_Task prompt:_
Among the records below, find the lines with the word "computer" and copy them.

Collected data

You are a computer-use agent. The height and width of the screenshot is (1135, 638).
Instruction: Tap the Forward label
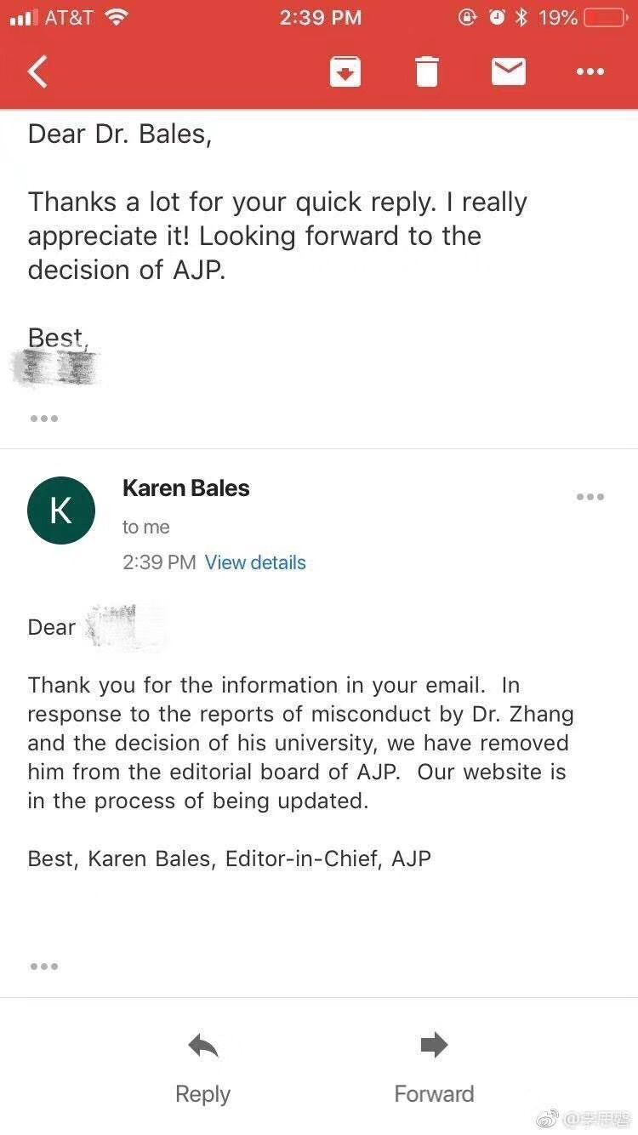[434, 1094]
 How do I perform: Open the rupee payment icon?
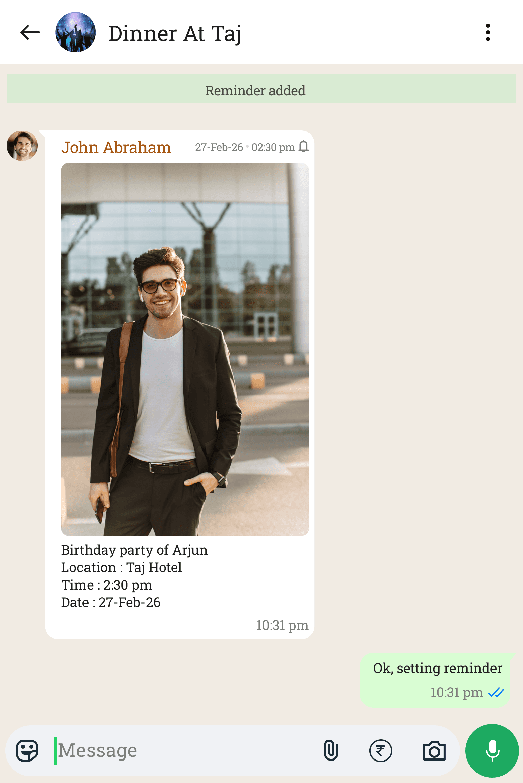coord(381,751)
---
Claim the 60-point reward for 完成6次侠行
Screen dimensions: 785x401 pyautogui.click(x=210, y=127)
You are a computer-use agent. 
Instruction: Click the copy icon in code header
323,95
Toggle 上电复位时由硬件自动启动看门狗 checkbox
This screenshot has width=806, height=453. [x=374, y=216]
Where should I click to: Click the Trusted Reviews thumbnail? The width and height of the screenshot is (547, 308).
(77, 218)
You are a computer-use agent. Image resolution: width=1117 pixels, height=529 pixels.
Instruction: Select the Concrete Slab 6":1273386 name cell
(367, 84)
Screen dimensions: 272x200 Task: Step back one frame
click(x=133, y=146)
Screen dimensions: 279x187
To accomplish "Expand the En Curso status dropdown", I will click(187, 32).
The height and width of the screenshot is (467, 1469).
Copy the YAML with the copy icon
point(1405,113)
---
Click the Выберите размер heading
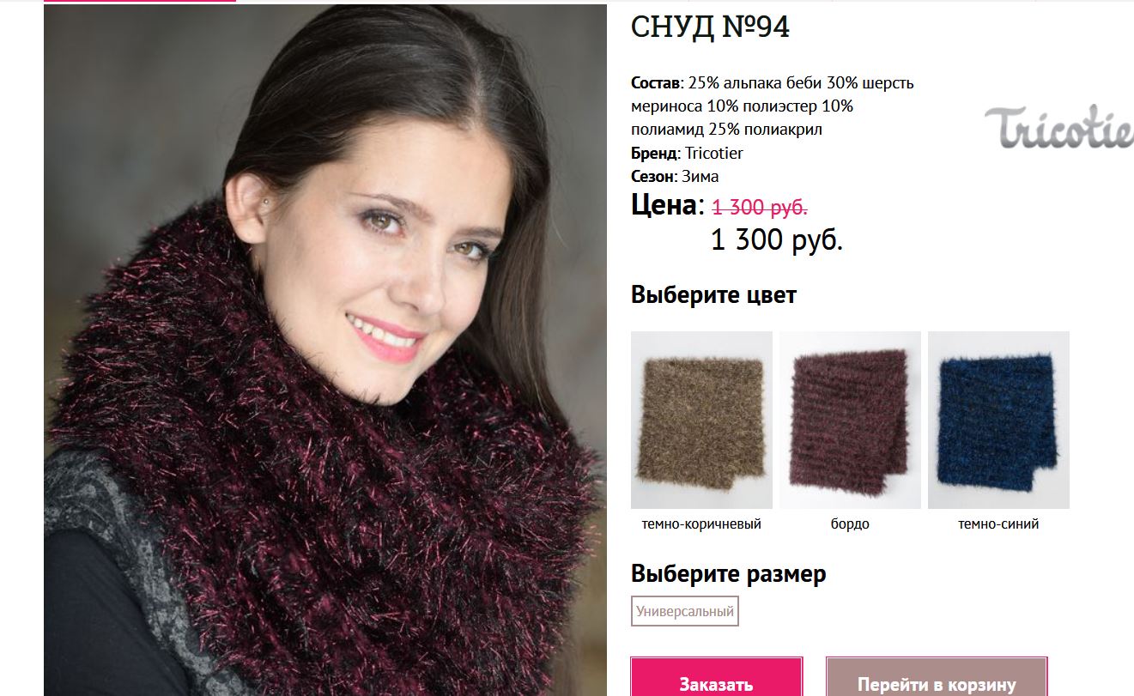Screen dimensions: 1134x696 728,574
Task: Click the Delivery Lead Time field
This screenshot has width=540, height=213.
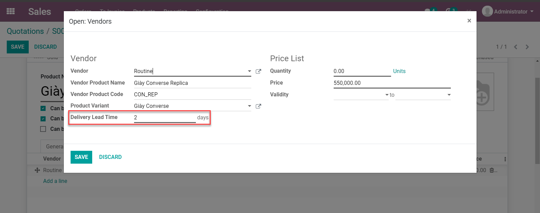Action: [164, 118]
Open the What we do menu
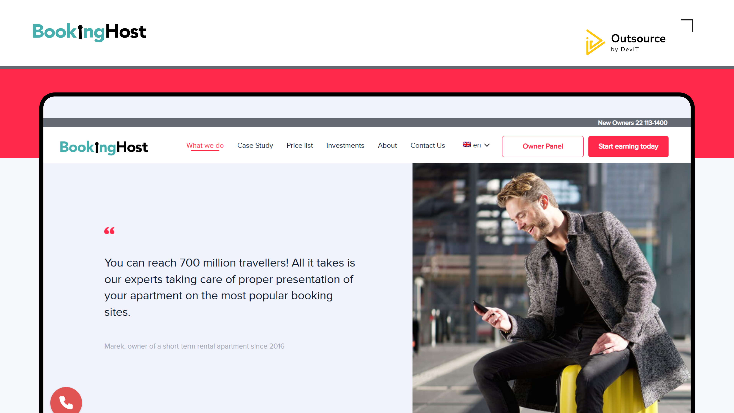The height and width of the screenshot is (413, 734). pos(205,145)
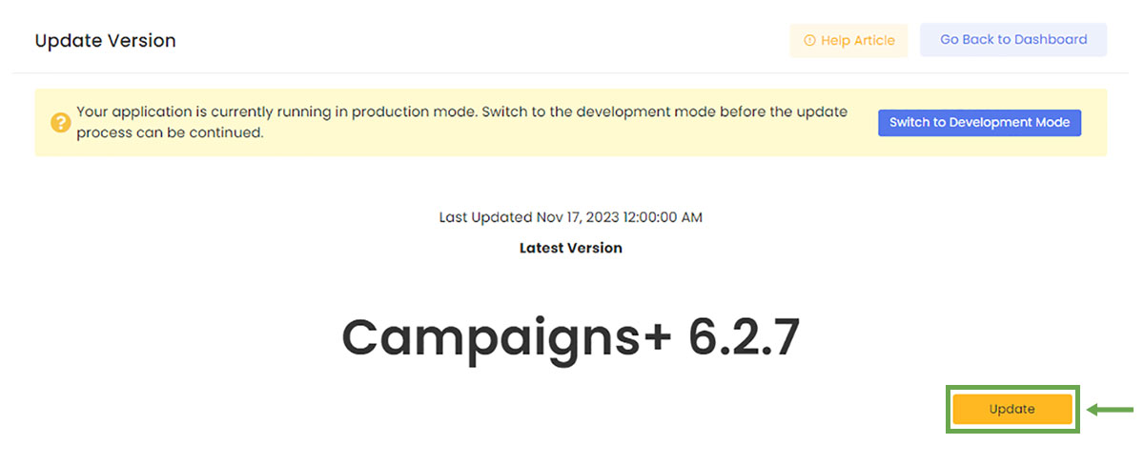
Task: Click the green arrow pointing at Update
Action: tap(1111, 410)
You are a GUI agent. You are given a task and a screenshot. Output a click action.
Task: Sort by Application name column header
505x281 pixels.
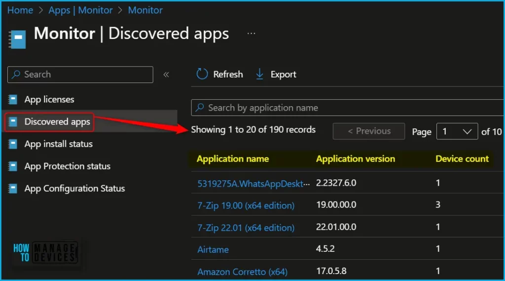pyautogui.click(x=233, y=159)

_Written answer:_
You are a computer-use agent. The height and width of the screenshot is (1135, 638).
You are a computer-use agent. 
You are a computer-use agent. Image resolution: width=1117 pixels, height=529 pixels.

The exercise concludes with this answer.